A certeza que aparece, em todo caso, no fim desse debate é que uma memória não poderia ser concebida como uma esfera plena, cujas bordas seriam transcendentais históricos e cujo conteúdo seria um sentido homogêneo, acumulado ao modo de um reservatório: é necessariamente um espaço móvel de divisões, de disjunções, de deslocamentos e de retomadas, de conflitos de regularização... Um espaço de desdobramentos, réplicas, polêmicas e contra-discursos (PÊCHEUX, 2007, p. 56).

No mesmo ano de 1983, Pêcheux publica O discurso: estrutura ou acontecimento, em que analisa o anunciado on a gagné, quando da vitória de François Mitterrand à presidência da França, em 1981. Pêcheux (1990) demonstra como a eclosão do grito on a gagné, entoado a favor do triunfo do líder da esquerda, na Place de la Bastille, é um deslocamento de uma manifestação própria às torcidas esportivas para o campo da política.
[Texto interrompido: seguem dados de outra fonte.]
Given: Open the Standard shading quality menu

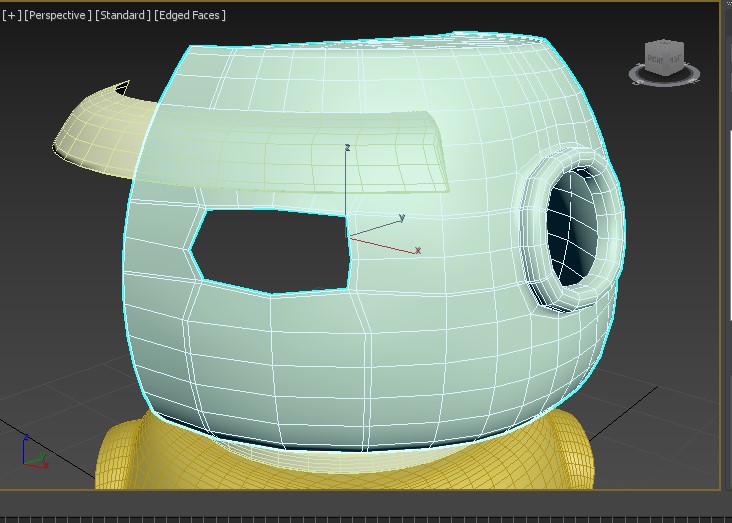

A cobertura que a grande mídia produz do acontecimento deflagra um processo de transformação do discurso político na sociedade mediada pela comunicação de massa. Na transmissão do acontecimento, circulam séries de enunciados que reiteram a vitória de Mitterrand através da apresentação de

números e porcentagens, surtindo um efeito de evidência dos sentidos. Entrementes, a materialização do enunciado on a gagné – linguisticamente marcado pelo pronome indefinido na posição do sujeito e pela ausência de complemento verbal –, é carregada de opacidade. Destarte, o que se retém da análise de Pêcheux é o problema da equivocidade que trabalha o acontecimento discursivo. Pêcheux (1990) postula, ainda, o acontecimento discursivo como o ponto de encontro entre uma atualidade e uma memória.

Partindo da premissa pêcheutiana, tomamos a sentença do copyleft como um acontecimento discursivo que faz trabalhar uma memória (a invenção do autor na modernidade) no encontro com uma atualidade (a crise desse dispositivo de autoria na contemporaneidade). Acionamos as contribuições de Foucault acerca da descrição dos acontecimentos discursivos, a fim de reter uma análise do copyleft que investigue os múltiplos processos que o desencadeiam – Foucault (2003) chama esse procedimento de “desmultiplicação causal” –, esquivando-se da cilada de tomá-lo como um fato determinado por uma instituição, suporte ou ideologia. Efetivamente, no encalço de sua análise, acionamos numerosos fatores que, se tomados isoladamente, nada explicam. Todavia, é na sua confluência – no encontro entre essas variáveis – que está uma possibilidade de leitura do acontecimento. Como elucida Foucault (2003), não é suficiente descrever um fato, mas desvelar, reconstituir atrás do fato, a rede de discursos, poderes, estratégias e práticas. Notamos que três principais eixos colocam o dispositivo da autoria que vigorou na modernidade no fio (da navalha) do discurso: a irrupção de campos de saber que produzem uma nova inteligibilidade acerca do que é a autoria; a emergência de um novo suporte de produção, difusão e consumo de obras; as formas de subjetivação, poder e resistência que se inventam nesse contexto histórico. Evidentemente, são motes que não teremos condições esgotar; e nem é essa nossa pretensão. Procederemos de modo a fazer trabalhar esses eixos no esclarecimento de nossa questão: em que medida podemos afirmar que o copyleft é um acontecimento que deflagra a crise do dispositivo de autoria que predominou na idade moderna?